As a rule, ordinary smoothing filters set a new value for each pixel using information about its neighbors. A cheap and angry Gaussian filter, for example, collapses an image matrix with a Gaussian matrix. As a result, in a new image, each pixel is a weighted sum of a pixel with the same number of the original image and its neighbors. A slightly different approach uses the median filter: it replaces each pixel with the median among all nearby pixels. The development of ideas for these methods of smoothing is a bilateral filter. This procedure takes a weighted sum around, relying both on the distance to the selected pixel and on the proximity of pixels in color.
')

Filter idea

However, all of the above filters use only information about nearby pixels. The main idea of a non-local smoothing filter is to use all the information in the image, and not just the pixels adjacent to the one being processed. How does this work, because often the values at remote points do not depend on each other?
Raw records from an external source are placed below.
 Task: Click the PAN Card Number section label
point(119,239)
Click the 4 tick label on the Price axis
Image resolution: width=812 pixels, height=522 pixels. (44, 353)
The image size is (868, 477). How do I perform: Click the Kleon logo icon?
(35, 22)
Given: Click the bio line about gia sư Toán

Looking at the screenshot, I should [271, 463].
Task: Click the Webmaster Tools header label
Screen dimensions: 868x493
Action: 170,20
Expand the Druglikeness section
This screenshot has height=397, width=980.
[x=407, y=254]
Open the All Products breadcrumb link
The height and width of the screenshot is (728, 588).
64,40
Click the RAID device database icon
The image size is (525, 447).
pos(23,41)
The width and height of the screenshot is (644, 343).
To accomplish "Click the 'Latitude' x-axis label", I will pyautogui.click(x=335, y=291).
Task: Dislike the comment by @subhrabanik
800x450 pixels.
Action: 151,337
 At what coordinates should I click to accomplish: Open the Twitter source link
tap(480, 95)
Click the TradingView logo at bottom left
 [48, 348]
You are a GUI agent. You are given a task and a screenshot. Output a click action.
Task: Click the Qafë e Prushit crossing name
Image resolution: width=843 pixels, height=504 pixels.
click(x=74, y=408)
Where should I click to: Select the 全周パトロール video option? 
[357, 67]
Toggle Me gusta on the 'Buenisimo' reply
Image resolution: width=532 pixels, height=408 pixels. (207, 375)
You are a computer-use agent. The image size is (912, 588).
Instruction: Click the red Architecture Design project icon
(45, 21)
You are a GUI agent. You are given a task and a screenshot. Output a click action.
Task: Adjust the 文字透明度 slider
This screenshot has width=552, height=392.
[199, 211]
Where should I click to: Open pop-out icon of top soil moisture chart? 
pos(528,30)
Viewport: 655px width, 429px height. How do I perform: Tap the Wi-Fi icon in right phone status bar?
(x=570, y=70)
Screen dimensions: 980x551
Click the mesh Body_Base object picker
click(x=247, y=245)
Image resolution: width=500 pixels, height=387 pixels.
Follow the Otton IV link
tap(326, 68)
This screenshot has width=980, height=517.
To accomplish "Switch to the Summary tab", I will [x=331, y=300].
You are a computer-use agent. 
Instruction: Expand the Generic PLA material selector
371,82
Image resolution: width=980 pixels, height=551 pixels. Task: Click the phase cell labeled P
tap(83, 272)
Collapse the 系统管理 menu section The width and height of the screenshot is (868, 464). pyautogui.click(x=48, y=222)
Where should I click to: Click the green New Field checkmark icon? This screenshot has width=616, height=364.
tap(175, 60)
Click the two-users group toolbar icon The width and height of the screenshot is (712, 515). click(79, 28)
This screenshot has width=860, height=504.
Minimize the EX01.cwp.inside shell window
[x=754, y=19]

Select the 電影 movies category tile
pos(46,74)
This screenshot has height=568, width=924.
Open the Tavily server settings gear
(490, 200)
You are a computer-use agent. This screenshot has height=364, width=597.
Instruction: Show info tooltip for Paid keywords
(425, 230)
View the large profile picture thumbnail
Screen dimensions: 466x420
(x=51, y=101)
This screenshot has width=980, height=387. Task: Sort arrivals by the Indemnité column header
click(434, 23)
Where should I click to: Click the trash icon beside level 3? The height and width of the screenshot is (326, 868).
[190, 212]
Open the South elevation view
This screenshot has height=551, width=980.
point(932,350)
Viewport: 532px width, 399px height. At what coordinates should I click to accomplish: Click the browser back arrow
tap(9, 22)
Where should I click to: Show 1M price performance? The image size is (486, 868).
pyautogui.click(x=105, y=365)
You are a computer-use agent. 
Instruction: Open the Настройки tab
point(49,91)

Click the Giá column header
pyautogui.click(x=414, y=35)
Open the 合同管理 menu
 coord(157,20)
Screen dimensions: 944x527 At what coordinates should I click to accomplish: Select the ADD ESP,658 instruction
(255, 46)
It is obvious that if we have several images of the same object with different noise levels, then we can compose them into one image without noise. If these several objects are placed in different places of the same image, then we can still use this additional information (the small thing is to first find these objects). And even if these objects look a bit different or partially overlapped, we still have redundant data that can be used. The non-local smoothing filter uses this idea: it finds similar areas of the image and applies the information from them for mutual averaging. Of course, that parts of the image are similar, does not mean that they belong to the same objects, but, as a rule, the approximation is quite good. Look at the drawing with lines. Obviously, windows 2 and 3 are similar to window 1, but windows 4, 5 and 6 are not. In the photo of the Hungarian Parliament, you can also notice a large number of identical elements.

Suppose that if a neighborhood of a pixel in one window looks like a neighborhood of the corresponding pixel in another window, then the values of these pixels can be used for mutual averaging (blue and green points in the figure). But how to find these similar windows? How to match their weights, with what force do they influence each other? We formalize the concept of "similarity" of image pieces. First, we need the function of distinguishing two pixels. Everything is simple here: for black-and-white images, the modulus of the difference in pixel values is usually used. If there is any additional information about the image, options are possible. For example, if it is known that a clean image consists of objects of absolutely black color on a completely white background, a good idea would be to use a metric that matches the zero distance to pixels that are not very different in color. In the case of color images, again, options are possible. You can use the Euclidean metric in RGB format or something more cunning in HSV format. The “differentness” of the image windows is just the sum of the differences in their pixels.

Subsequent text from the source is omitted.